Benefits of a Limitless Highway
Of all the senseless laws, speeding may be one of them. Still, it is a legal reality, and speeding is a social norm, worldwide. When we saw this article about a driver caught speeding at 172 m.p.h. in a Porsche Turbo, we couldn’t help but smile. Nice ride, nice speed. See the article here: BBC News.
The reason we analyse the story in this edition of BeyondTheKM isn’t because we are jealous (we are), rather the analysis to be made is the correlation to automotive advancement and the speed limit.
Point one: speed kills. A legal argument that is commonly made by legislators is that increasing speed limits increases the number of deaths related to speed. We have never seen irrefutable studies to this point, but we have to concede that driving, in general and at any speed, can kill. We can generally assume that a positive correlation exists between the increased speed and increased deadly accidents. It is also true that despite increased speed limits over the years, cars have gotten safer and deaths from speed is not correlated to that increase in some cases from 55 mph to 75 mph in many US states.

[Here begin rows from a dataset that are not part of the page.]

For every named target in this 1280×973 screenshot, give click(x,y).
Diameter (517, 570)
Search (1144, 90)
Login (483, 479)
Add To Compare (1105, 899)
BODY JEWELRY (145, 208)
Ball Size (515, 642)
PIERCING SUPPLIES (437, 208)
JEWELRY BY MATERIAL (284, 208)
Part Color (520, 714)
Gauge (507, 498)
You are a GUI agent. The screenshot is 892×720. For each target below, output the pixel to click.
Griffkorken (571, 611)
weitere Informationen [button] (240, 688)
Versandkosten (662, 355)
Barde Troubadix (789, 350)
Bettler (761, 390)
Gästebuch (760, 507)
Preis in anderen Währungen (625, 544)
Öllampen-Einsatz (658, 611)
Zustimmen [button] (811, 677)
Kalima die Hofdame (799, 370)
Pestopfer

Point two: countries with high speed limits or none at all have a competitive business advantage. Talk to any Japanese GT race car driver and they will argue that Japan which has a lower average speed limit than Germany is slower to develop new car technologies related to performance and handling than their German counterparts. The anecdotal argument is simple. In a country with roads where people can travel 300 KM per hour, people will travel that, even at the risk of spending a little bit more on petrol. At those speeds, drivers must be better trained (a solution for legislators everywhere) and car companies must produce better cars.
We think that the advantages in handling, performance, and technology that Germans have over Asian and American counterparts give them an advantage in the marketplace. This is the reason why buyers will pay so much for BMW M, Audi S, and AMG series vehicles. Cars are better built, stiffer, have better engines and brakes because consumers demand to drive 300 KPH. Simple as that.
Lexus has recently launched an AMG division of it’s own called the F series. It seems that while decades behind the Germans, the Japanese are finally getting the hint. Speed may kill, but it also pays.